If we can't attempt anything approaching science, we can at least attempt something approaching a survey. Of all the backups that took the field this year, against different levels of opposition and surrounded by different levels of talent, how has each fared as a substitute? In their first start? In their second consecutive start? Their third?
Well, I ended up with this list*.
It includes only players that started the season as a backup. It includes players that oscillated back and forth from starter and backup like Jimmy Clausen. It's not a handsome list. It begins to include the best work of Jon Kitna, as Kitna rounded into shape in his third consecutive start. Some players never took the field as a substitute. Some players never started a second game.
There is virtually no trend, as this set of graphs indicates.
(Click for larger)
This shows all backup quarterbacks with five or more pass attempts by adjusted net yards per attempt as recorded over weeks starting. The Y axis is ANY/A. The X axis is weeks starting with 1 = fill in, and 2-4 equaling first start, second consecutive start and third consecutive start.
Quarterbacks seem to be at their worst as a substitute. Ten of 16 quarterbacks that substituted one week, improved as the starter the next week. Subs on the whole averaged only 3.56 ANY/A. Players with a week to prepare averaged a comparatively better 4.92 ANY/A. From there, it's all a wild guess. Some players improve. Some decline, especially players entering a third consecutive start. It isn't clear if this is a process of the quarterback being "figured out" from game tape, or just variation without explanation. Actually, to be truly skeptical, all of this could be variation without clear explanation, but I thought I would add a little research to some wildly held assumptions.

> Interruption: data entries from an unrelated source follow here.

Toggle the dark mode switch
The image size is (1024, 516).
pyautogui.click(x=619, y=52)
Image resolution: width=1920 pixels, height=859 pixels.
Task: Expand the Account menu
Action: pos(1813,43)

For the 2010 season, 5.8 ANY/A is the league average, and so almost no backup performed well.
There are a lot of complications, of course. Complications even beyond quality of opponent. Do players that show something as a substitute have a better chance to start the next week? Presumably, but then depth charts are pretty fixed.
What to make of truly terrible performances by Todd Collins and Max Hall? Collins is nearing 40 and at the end of his career. Hall is 25 and at the end of his NFL career.
Some of the backups are bad players on bad teams without better options. I'm looking at you, Jimmy Clausen.
Kitna's performance is the most hope inspiring for the pro-Charlie Whitehurst camp. He struggled for weeks until he hit his groove but is now one of the more valuable per-play quarterbacks in the NFL.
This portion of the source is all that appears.